DATASET ROWS:
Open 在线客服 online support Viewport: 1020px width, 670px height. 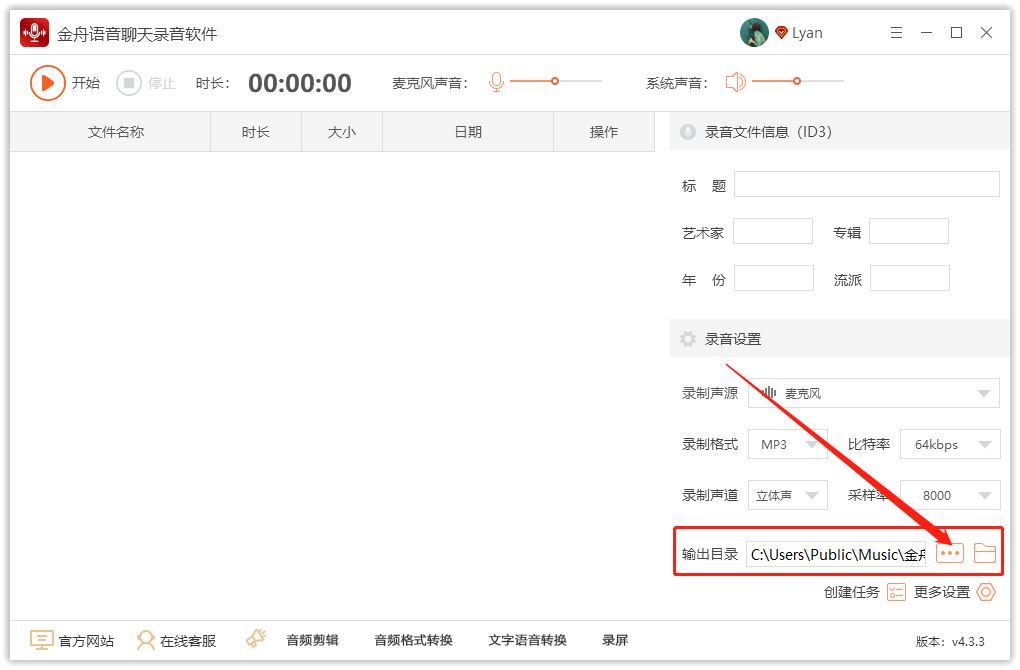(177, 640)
...
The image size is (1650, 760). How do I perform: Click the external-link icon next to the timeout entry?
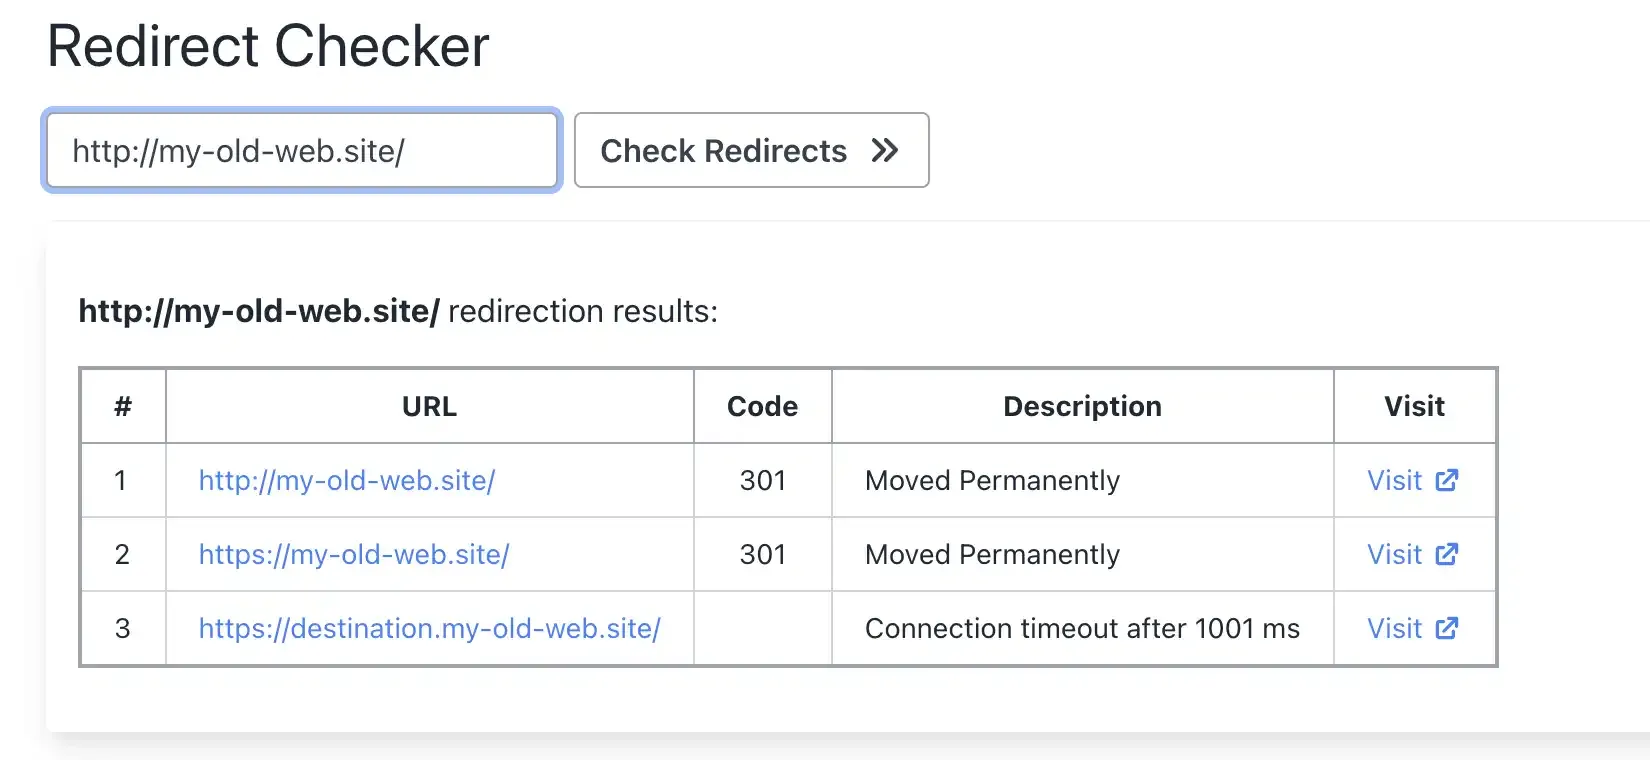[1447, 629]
---
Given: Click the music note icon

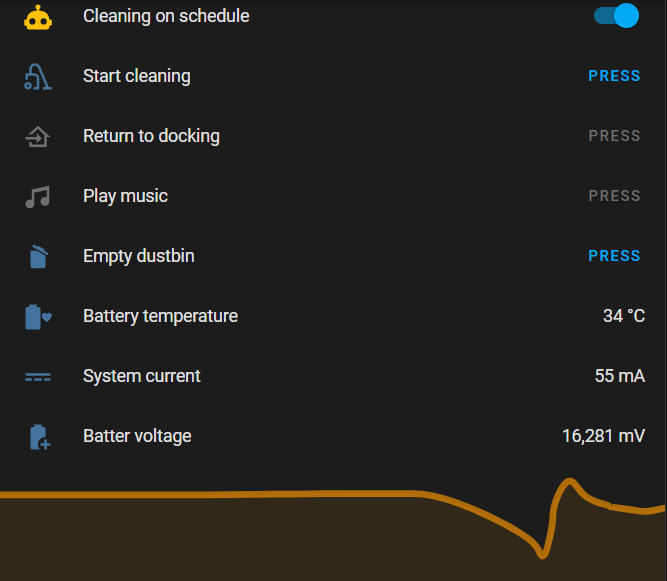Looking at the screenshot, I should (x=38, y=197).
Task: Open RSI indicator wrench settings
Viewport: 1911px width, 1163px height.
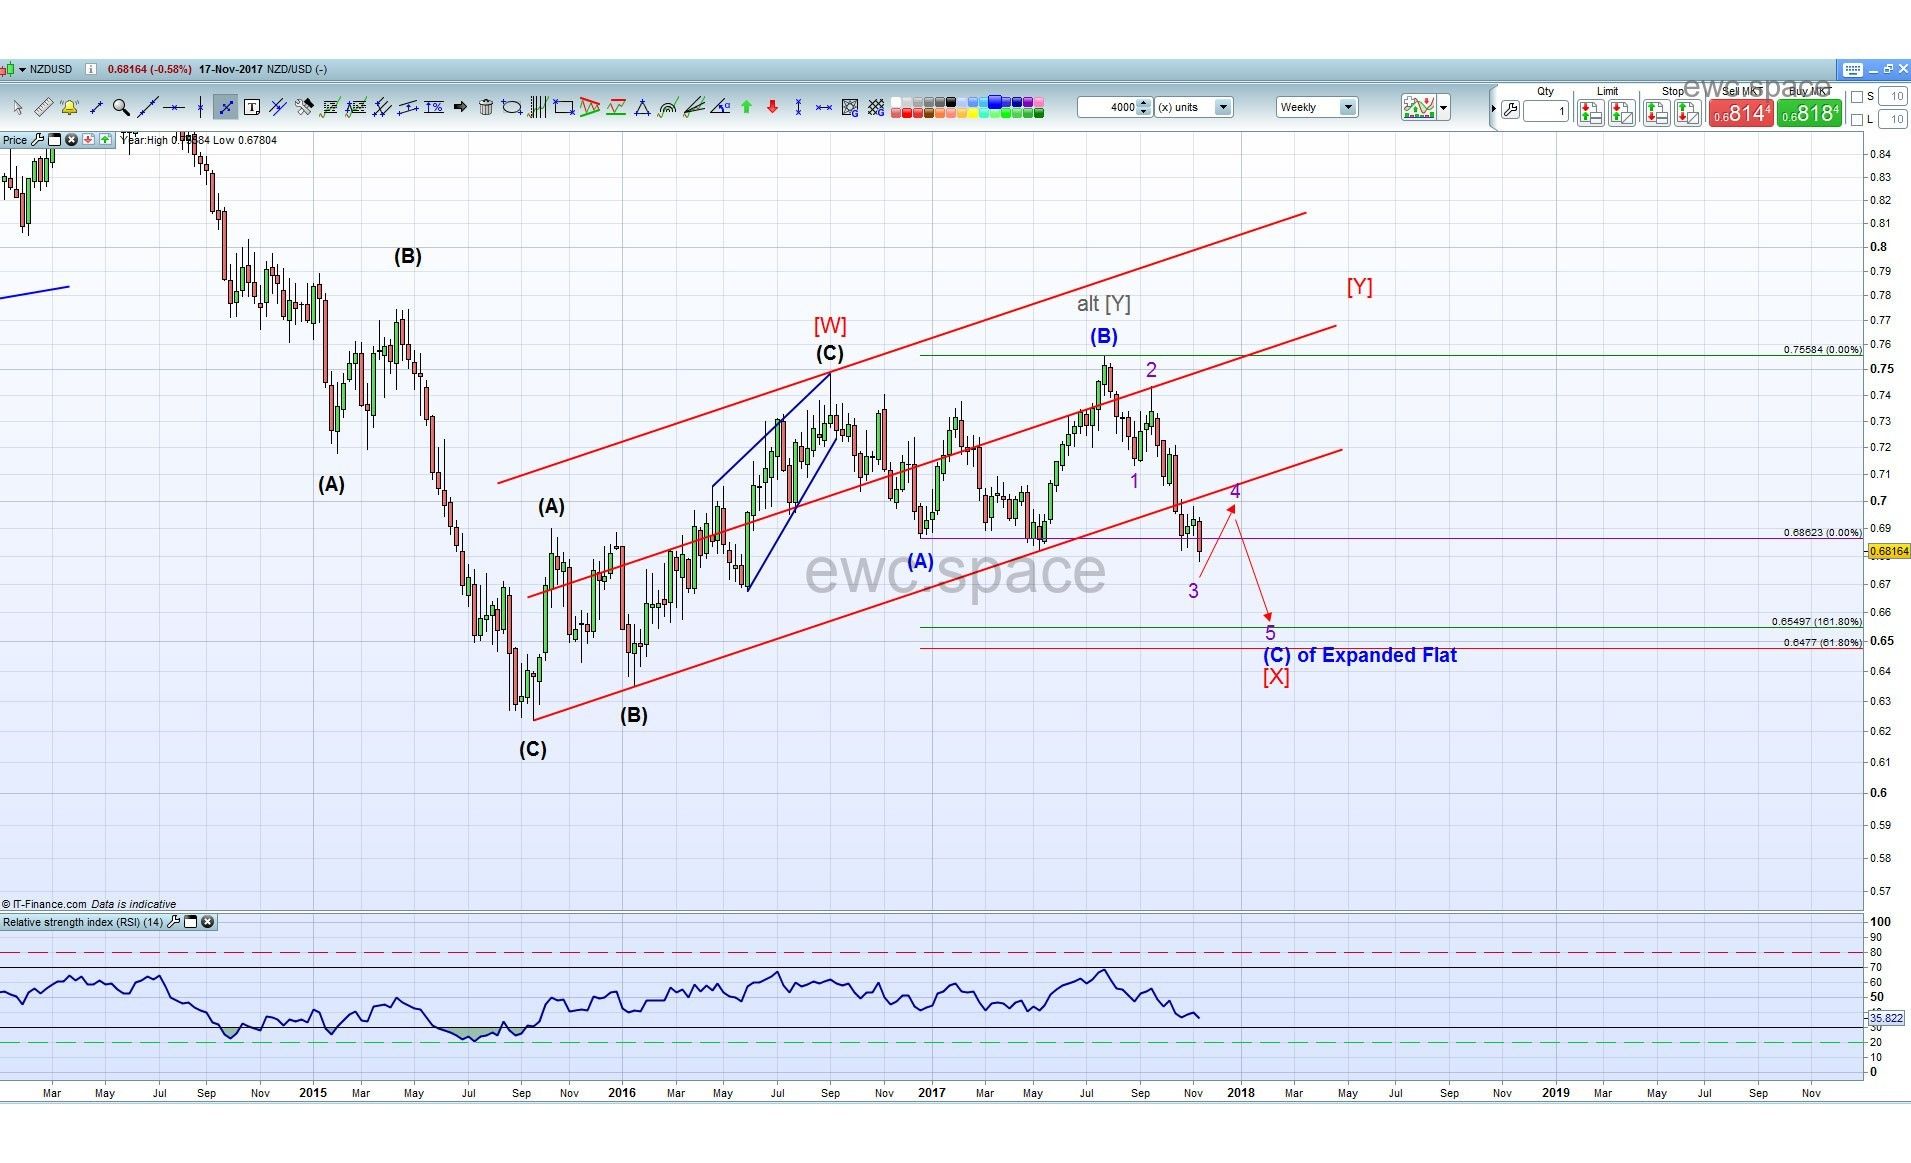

WHAT THE TASK REQUIRES: Rewrite the rows from the line with "The image size" up to and including the line with "[1447, 629]" as a two-column CSV with the headers instruction and answer. Give one CSV line per row, put each value in a single quoted field with line breaks changed to spaces, and leave out the pictures.

EXERCISE ANSWER:
instruction,answer
"The image size is (1650, 760). How do I perform: Click the external-link icon next to the timeout entry?","[1447, 629]"